The windbreaks and hedges are growing more and more sombre as their overripe foliage begins to curl and droop, and along the country lanes and roadways, the disks of the sunflower glow but dimly in the refulgence of the sturdier constellations of the asters. In shielded spots the unshorn fringes of the goldenrod, the willow herb, the wild hemp, the iron and the ragweed, remain defiantly, while in all the out-of-the-way crannies, crypts and hollows, heavy clusters of deep purple elderberries hang low, and in the inky juice of which, the querulous robin dyes his yellow bill.

The Rawhide and the Pappio trail dimly along through a dun tangle, their ripples gilded by the inverted flames of the cardinals which still blaze among their sedgy borders. The seal-furred muskrat prowls suggestively about in quest of lilyroot or parsnip, or sits for hours on bank or bar, dreaming away the sunny moments that should be full of activity in preparation for the bitter days on the way. However, when the frost begins to toughen the tall stems of the rushes, the little rosewood clown of pond and puddle will get busy in earnest, and ere many days elapse his dome-shaped castle will be made warm and snug for the days when all the low and swarthy waterways will be locked as tight as with bars of steel.

All too brief, indeed, are these sweet days of gold, and the sportsman must improve them while the chance is his. They will speedily vanish, and the sway of the bleak gods as speedily be upon us.

The black and orange of the oriole is no longer seen as he flashes athwart the shifting hues of orchard and wood, and instead, the tinge of drab is settling over hill and dale, and wherever foliage has flourished.

In conclusion, with a few more strokes of the pencil, I ask, is there a month in all the calendar, lacey May or Rosy June, that can compare with October, russet clad? Surely it is the month for dreaming, the month for thought, the gorgeous days one endless pageant, with a clean, pure atmosphere, caressing sunshine, harvest moon, riant woods, field and stream, one supreme spasm of ecstatic exhilaration - that is October!

Although not a wooded state, I am urged to add, no fairer land lies out of doors than right here in Nebraska.
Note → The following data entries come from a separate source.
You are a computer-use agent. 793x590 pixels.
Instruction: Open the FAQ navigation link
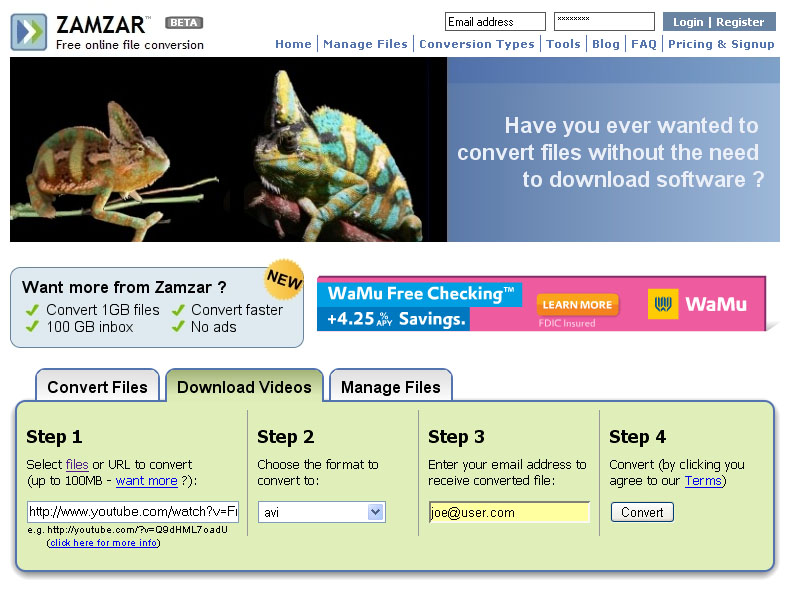[x=643, y=44]
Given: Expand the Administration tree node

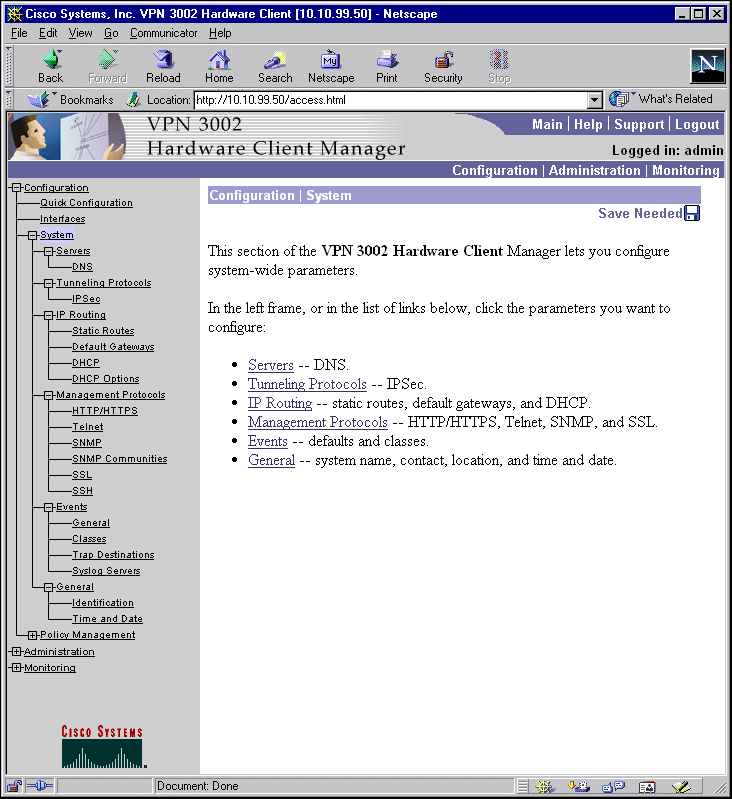Looking at the screenshot, I should click(x=16, y=652).
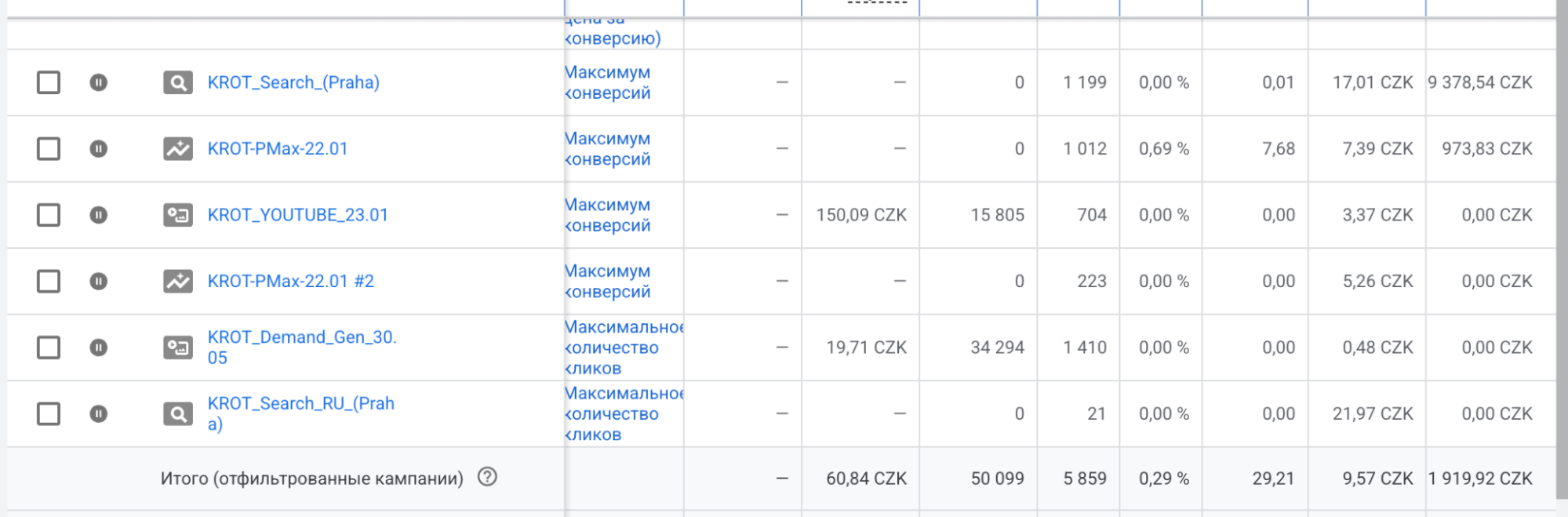Click Performance Max icon for KROT-PMax-22.01
1568x517 pixels.
pyautogui.click(x=178, y=148)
Its landscape spreads out before you like the long swells of the ocean, with the range of vision broken by little valleys, clumps of box-elder, elm, cottonwood, dwarf oak and walnut. here you command a marvelous view overlooking a great stretch of prairie fields and mottes of woods, with blue lakes basking in the mellow haze, and the silvery sinuosities of her streams flashing here and there - ranch houses, broad expanses of yellow fodder, tan stubble, herds of cattle and hay and straw stacks everywhere.